Mostly, there have been losers, Quinlan said, while speaking at the Global Seafood Market Conference in Orlando, Florida, U.S.A. on Wednesday, 22 January.
“I think of the trade war as kind of a circular firing squad,” Quinlan said. “The biggest net losers so far have been the Chinese specifically and the manufacturing base in the United States. If you had to pick a winner, I would probably go with Vietnam.”
A Wells Fargo study of imports into the U.S. shows that good shipped from Vietnam have grown “incredibly,” Quinlan said. Even with some evidence Chinese goods are being transshipped through Vietnam to avoid U.S. tariffs, Vietnam has gained a lot of seafood processing work and is enjoying an economic uptick thanks to its more favorable relationship with the U.S., compared with China, he said.
The recently-signed “Phase One” trade deal is a positive step toward de-escalation, but won’t have a sizeable effect on alleviating the harm caused by existing tariffs, Quinlan said.
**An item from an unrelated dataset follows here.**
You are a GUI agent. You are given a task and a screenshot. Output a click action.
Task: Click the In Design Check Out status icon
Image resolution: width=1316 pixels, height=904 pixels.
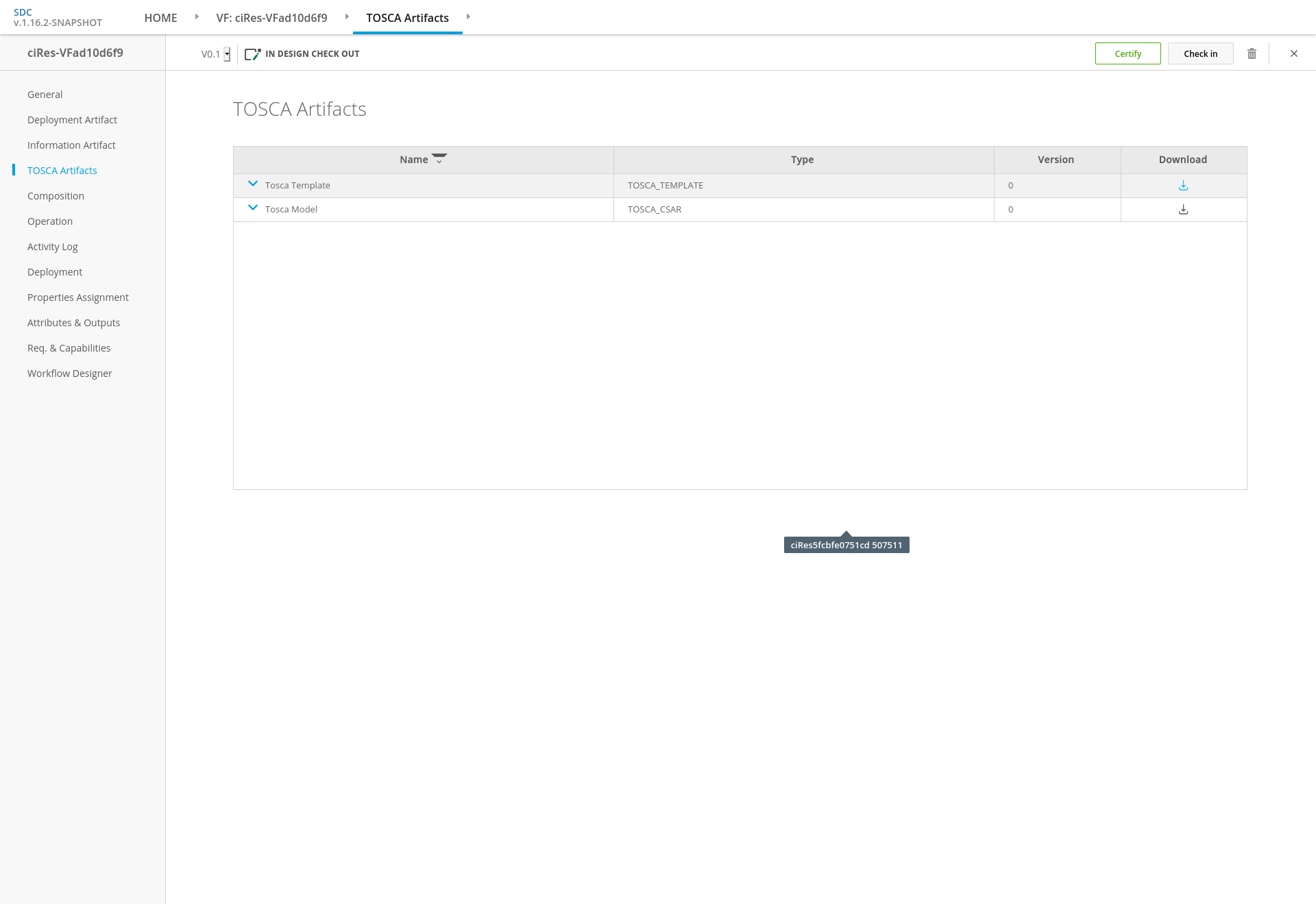pyautogui.click(x=252, y=54)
“The idea that somehow the ‘Phase One’ trade deal negates what we went through last year is a total misnomer,” he said. “The best thing that can be said is it’s no longer getting worse. There’s really not a folding of the tents on the trade war. The vast majority of those tariffs are still in play, though I’ll be the first to admit they’re in another round of negotiation now, but that still presents a bit of a headwind.”
In a separate presentation, Jim Anderson, a professor at the University of Florida and the director of the university’s Institute for Sustainable Food Systems, noted the U.S. lobster sector has been another big loser in the trade war.
While U.S. lobster exporters were able to add 1.1 million pounds of new exports to countries other than China, it was not nearly enough to make up for a 26-million-pound loss in sales to China. Overall lobster sales from the U.S. to China dropped 46 percent in 2019, he said.
“It just goes to show the trade tariffs with China have had a significant impact on this market,” he said.
China’s tilapia exporters have also felt the pain, losing more than 28 million pounds of frozen fillet sales to the U.S. in 2019 over a year prior. But U.S. buyers were able to purchase 8.8 million additional pounds of frozen tilapia fillets from countries other than China in 2019 than 2018, signifying they had been able to diversify their sources of tilapia.
“They were able to increase imports of tilapia from Indonesia, South America, and other places,” Anderson said. “While that may be a different product at a different price-point, it appears their overall loss wasn’t as bad.”
The comparison shows the benefits to a diversification in suppliers, he said.
“In seafood, it’s often possible to shift suppliers away from a place faced with tariffs to other places, so you’re able to have not as dramatic of a hit as other proteins,” he said. “On the other hand, if your sourcing is very specific to one place, by choice or by necessity, tariffs can cause a major problem.”
Anderson said seafood companies have become aware of the advantage of diversification and that has helped the industry as a whole.
“I think seafood has gotten a lot more nimble in terms of its reach and global sourcing than a lot of other industries,” he said.